_The task:_ Pull every line from the records that has the word "height" in it.

--------------------

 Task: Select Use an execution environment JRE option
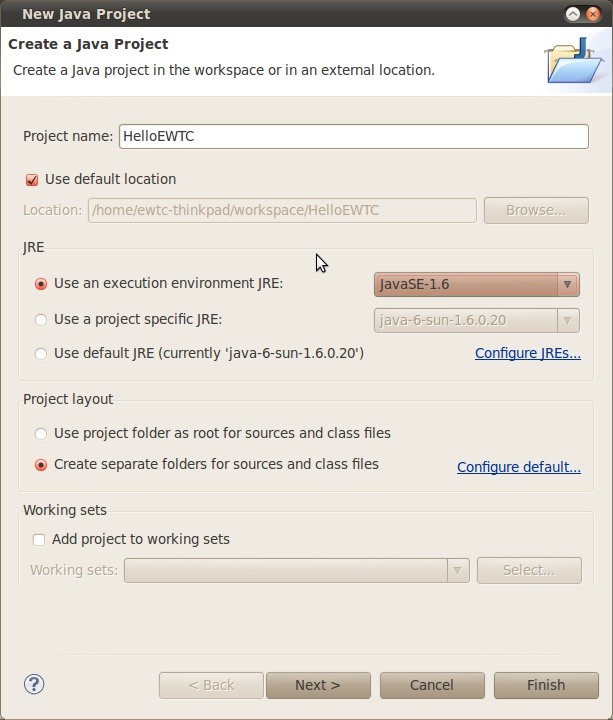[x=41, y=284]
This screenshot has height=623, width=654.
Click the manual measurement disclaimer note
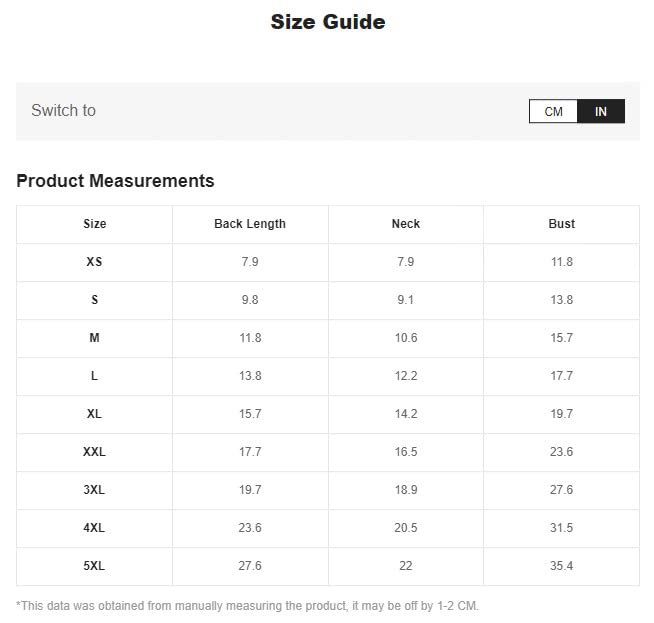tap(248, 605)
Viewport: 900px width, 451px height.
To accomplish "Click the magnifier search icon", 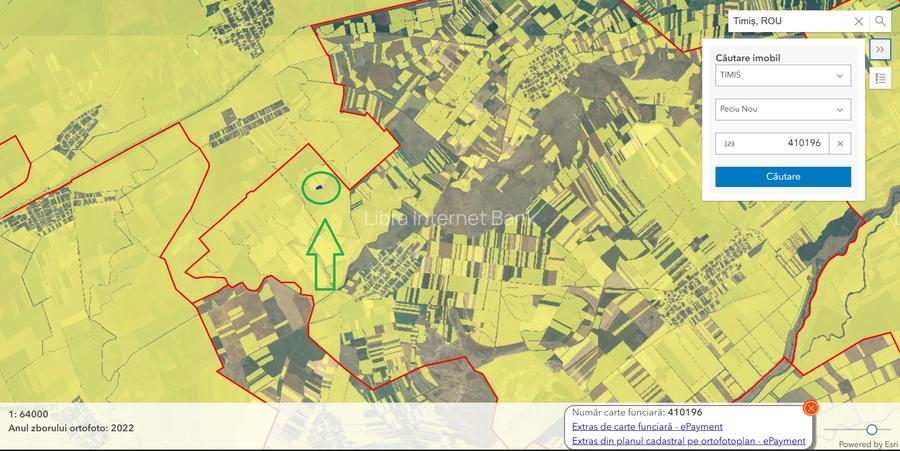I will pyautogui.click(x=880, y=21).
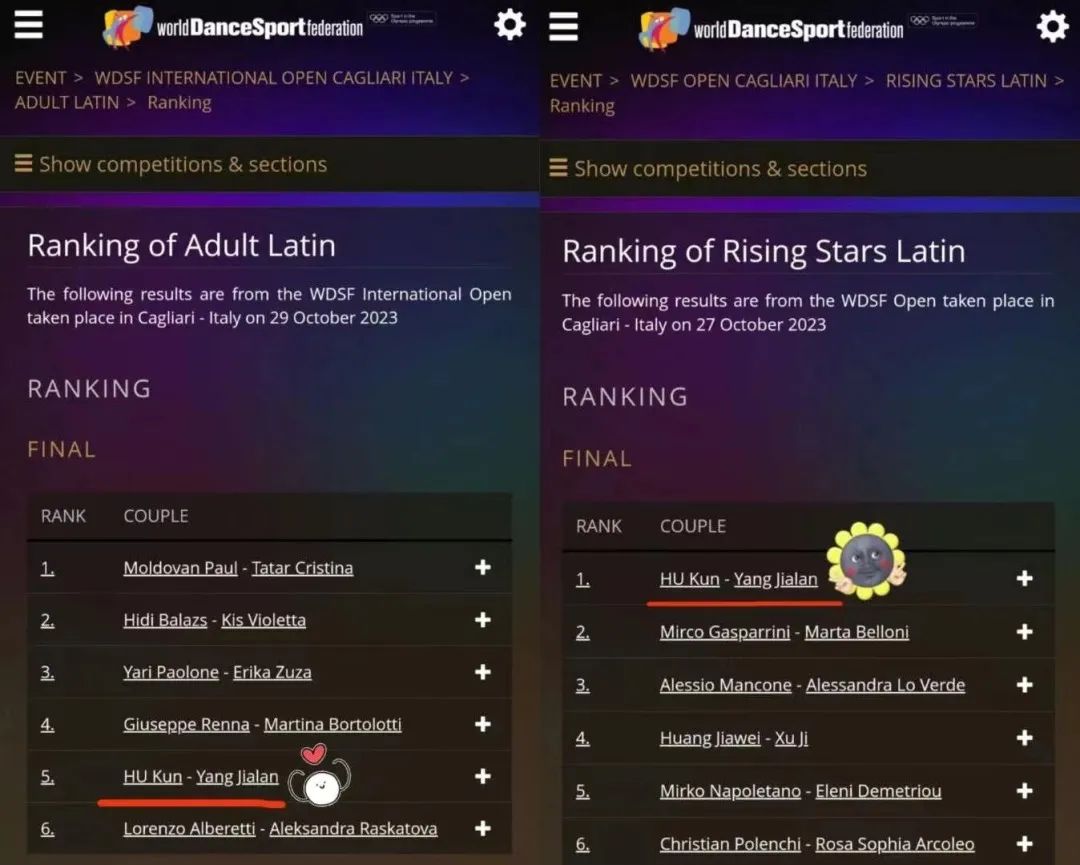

--------------------

_Answer below:_
This screenshot has height=623, width=654.
Viewport: 900px width, 451px height.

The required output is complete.